Au XVe siècle, l'amiral Zheng He a déployé ses flottes du trésor pour tisser un réseau diplomatique et commercial. Aujourd'hui, la géopolitique et les goulets d'étranglement logistiques fracturent les chaînes d'approvisionnement. Sa solution moderne serait claire : une flotte mondiale de cargos autonomes et neutres, gérée par une entité supranationale, qui opérerait comme une colonne vertébrale commerciale immunisée contre les blocus.
Les nouveaux bateaux du trésor : propulsion verte et IA de navigation ⚡
Ces cargos fonctionneraient avec des systèmes de propulsion à hydrogène vert ou éolienne assistée, minimisant leur empreinte. Leur autonomie reposerait sur une IA de navigation qui traiterait des données météorologiques, de trafic maritime et géopolitiques en temps réel pour optimiser les routes. La cargaison serait gérée avec la blockchain, et ils pourraient établir des hubs logistiques modulaires en eaux internationales, agissant comme des zones franches flottantes.

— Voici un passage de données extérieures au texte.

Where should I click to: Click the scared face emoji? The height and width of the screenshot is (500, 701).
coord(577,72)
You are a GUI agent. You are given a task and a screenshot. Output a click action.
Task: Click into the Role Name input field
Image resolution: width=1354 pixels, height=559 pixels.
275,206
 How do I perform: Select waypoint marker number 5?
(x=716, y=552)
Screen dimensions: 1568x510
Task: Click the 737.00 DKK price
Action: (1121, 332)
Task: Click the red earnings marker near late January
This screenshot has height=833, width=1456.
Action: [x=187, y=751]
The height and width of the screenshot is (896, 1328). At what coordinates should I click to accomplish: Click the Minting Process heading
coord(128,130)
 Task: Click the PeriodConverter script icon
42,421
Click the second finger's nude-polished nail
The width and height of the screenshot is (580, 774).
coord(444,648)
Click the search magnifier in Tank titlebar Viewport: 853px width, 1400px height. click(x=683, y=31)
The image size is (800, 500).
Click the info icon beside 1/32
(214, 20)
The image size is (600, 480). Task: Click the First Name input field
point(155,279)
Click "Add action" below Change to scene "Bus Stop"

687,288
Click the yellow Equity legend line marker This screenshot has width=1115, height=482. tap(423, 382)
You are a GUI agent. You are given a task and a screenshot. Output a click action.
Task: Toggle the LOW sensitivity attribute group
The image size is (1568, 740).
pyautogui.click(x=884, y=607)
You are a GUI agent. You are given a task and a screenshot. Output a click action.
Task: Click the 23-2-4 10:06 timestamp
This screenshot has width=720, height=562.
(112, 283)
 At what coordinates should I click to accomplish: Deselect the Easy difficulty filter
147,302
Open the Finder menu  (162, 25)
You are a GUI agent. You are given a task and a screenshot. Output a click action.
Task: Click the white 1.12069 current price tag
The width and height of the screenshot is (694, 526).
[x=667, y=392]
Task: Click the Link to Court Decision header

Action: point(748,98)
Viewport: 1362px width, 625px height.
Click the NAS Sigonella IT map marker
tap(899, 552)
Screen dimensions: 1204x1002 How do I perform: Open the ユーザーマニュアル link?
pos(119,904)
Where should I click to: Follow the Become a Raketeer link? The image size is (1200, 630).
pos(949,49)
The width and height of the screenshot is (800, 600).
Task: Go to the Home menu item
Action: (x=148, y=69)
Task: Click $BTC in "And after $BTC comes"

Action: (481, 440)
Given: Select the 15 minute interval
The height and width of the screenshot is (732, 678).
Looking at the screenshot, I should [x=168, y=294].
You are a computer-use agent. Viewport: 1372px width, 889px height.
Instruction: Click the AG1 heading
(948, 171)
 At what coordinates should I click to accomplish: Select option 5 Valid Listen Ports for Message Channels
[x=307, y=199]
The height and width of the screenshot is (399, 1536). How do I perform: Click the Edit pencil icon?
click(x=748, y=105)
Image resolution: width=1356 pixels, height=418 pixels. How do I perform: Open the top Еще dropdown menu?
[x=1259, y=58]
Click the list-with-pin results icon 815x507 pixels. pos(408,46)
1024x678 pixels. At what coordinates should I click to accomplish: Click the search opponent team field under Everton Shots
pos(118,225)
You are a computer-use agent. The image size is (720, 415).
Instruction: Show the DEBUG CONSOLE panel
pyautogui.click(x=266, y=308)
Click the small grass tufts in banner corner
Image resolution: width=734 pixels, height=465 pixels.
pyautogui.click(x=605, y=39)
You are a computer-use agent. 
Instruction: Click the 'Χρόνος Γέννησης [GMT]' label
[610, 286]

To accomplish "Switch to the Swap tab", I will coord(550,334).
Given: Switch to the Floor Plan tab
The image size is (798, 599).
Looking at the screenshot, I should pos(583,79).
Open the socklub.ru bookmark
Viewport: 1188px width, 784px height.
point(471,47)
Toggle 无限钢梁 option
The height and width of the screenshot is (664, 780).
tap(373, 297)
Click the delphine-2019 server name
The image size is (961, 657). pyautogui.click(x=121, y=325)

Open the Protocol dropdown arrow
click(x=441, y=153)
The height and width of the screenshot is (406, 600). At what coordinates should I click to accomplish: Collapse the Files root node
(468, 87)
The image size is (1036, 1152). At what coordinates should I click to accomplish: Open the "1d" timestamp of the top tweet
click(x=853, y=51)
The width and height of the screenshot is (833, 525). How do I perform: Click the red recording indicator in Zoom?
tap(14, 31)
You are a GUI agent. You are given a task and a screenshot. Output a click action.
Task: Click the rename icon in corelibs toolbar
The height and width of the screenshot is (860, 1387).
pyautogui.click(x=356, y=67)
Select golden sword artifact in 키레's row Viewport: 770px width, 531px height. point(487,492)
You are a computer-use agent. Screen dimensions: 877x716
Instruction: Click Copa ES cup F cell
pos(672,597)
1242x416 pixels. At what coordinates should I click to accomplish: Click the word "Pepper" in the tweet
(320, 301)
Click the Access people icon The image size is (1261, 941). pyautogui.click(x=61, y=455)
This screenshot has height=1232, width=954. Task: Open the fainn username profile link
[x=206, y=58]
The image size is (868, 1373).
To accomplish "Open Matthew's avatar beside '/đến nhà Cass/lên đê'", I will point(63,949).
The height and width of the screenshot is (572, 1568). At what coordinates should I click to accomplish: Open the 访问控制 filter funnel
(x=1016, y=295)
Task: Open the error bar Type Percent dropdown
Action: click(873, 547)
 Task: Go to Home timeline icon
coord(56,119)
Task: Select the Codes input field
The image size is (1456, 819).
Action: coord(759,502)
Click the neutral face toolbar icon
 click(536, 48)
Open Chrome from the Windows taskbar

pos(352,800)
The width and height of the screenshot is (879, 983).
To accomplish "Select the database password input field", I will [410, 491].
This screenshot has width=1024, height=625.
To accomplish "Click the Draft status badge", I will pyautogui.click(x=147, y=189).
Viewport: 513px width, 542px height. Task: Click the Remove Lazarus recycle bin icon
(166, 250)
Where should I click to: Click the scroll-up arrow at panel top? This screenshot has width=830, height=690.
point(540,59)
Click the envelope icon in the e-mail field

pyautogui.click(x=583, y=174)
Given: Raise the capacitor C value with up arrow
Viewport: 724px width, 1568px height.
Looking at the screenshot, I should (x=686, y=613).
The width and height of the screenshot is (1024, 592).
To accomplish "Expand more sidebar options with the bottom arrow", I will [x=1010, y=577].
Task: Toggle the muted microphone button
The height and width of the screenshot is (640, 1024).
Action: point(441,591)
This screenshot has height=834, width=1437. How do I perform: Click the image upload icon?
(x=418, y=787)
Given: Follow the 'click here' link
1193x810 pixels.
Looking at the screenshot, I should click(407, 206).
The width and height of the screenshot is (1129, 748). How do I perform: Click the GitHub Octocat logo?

Et l'amiral dit : Un Ever Given au XXIe siècle ? Impossible avec mon IA 🤖
Il est difficile d'imaginer l'un de ces bateaux-IA bloquant un canal crucial parce qu'un algorithme a décidé de prendre un raccourci par un banc de sable. Il n'entrerait pas non plus dans des disputes tarifaires ; son protocole ne reconnaîtrait que origine et destination. Cela dit, son plus grand défi serait d'expliquer à un système d'apprentissage automatique ce qu'est un soborno portuario, un concept qui, sans doute, lui semblerait une erreur de code insondable.